*** Block opens ***
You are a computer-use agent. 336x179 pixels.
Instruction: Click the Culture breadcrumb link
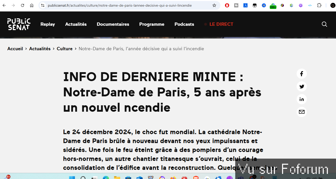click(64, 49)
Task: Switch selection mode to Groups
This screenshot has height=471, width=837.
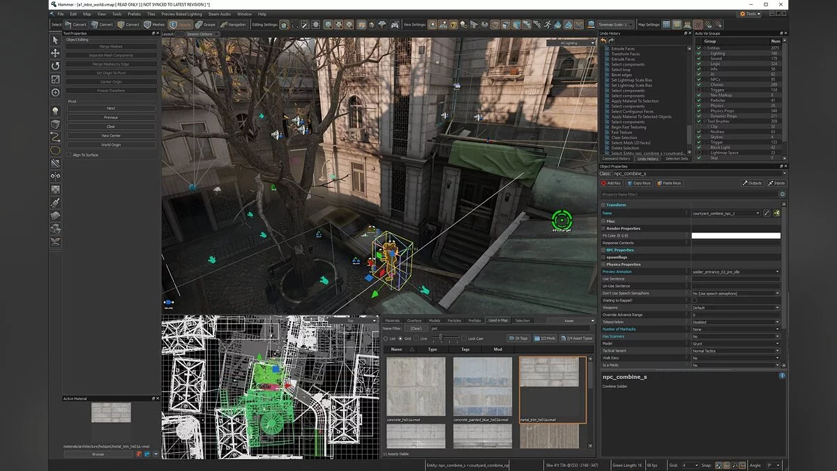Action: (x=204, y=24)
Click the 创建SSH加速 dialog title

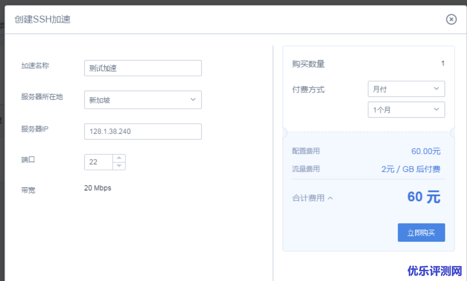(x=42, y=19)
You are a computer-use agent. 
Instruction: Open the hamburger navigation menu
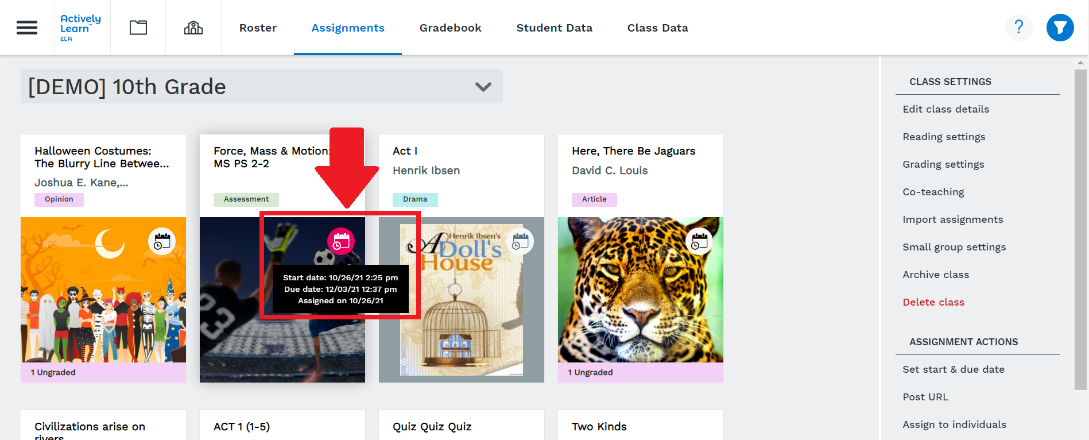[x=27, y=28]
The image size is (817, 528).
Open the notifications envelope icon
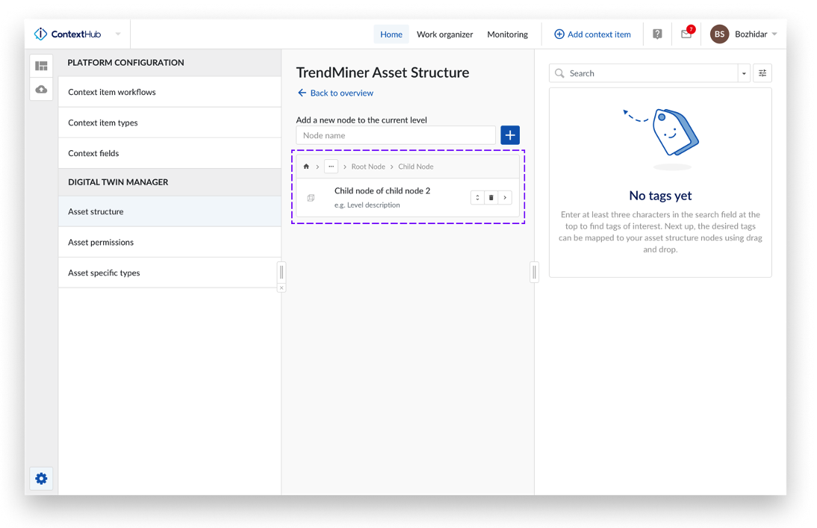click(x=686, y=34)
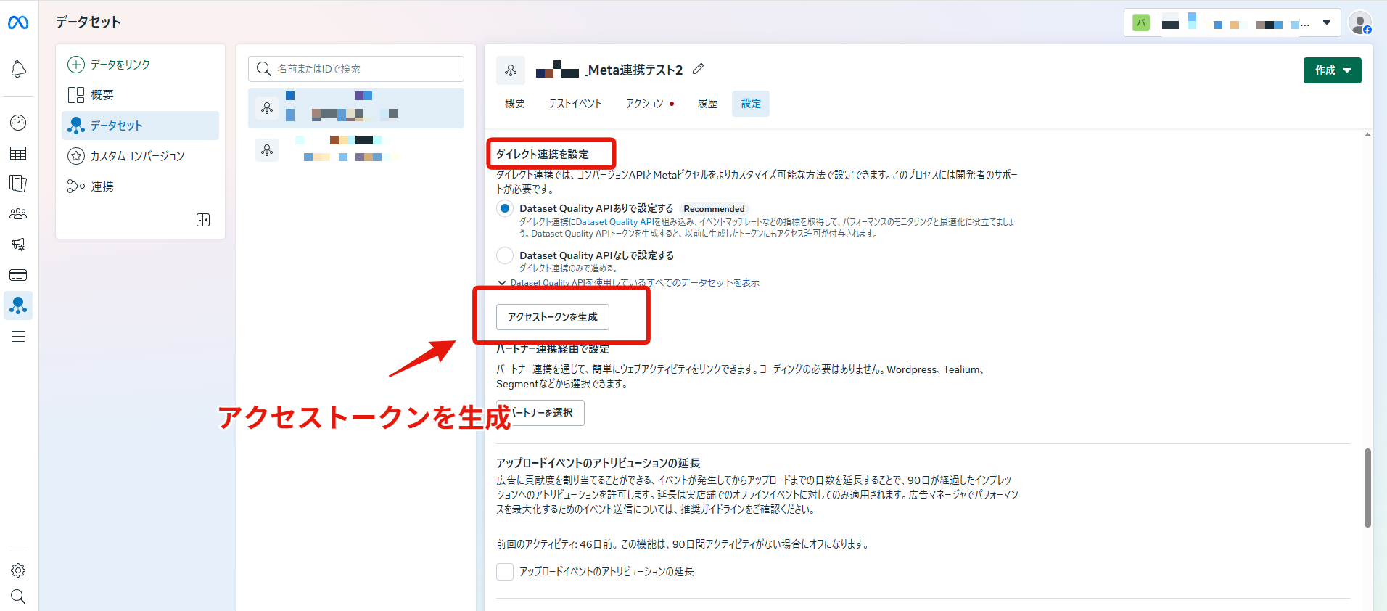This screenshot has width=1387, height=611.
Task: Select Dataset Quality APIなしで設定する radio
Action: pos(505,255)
*** Block closes ***
▸ **Work to complete**
None of the pictures should appear; copy the rest of the material above exactly.

▸ **Task solution**
You are a computer-use agent. 336x179 pixels.
Instruction: Click the Culture breadcrumb link
click(64, 49)
Task: Switch selection mode to Groups
This screenshot has height=471, width=837.
Action: (x=204, y=24)
Click the 创建SSH加速 dialog title

(x=42, y=19)
You are a computer-use agent. 
Instruction: Open the hamburger navigation menu
[x=27, y=28]
The image size is (817, 528).
Open the notifications envelope icon
click(x=686, y=34)
This screenshot has width=1387, height=611.
Task: Select Dataset Quality APIなしで設定する radio
Action: pos(505,255)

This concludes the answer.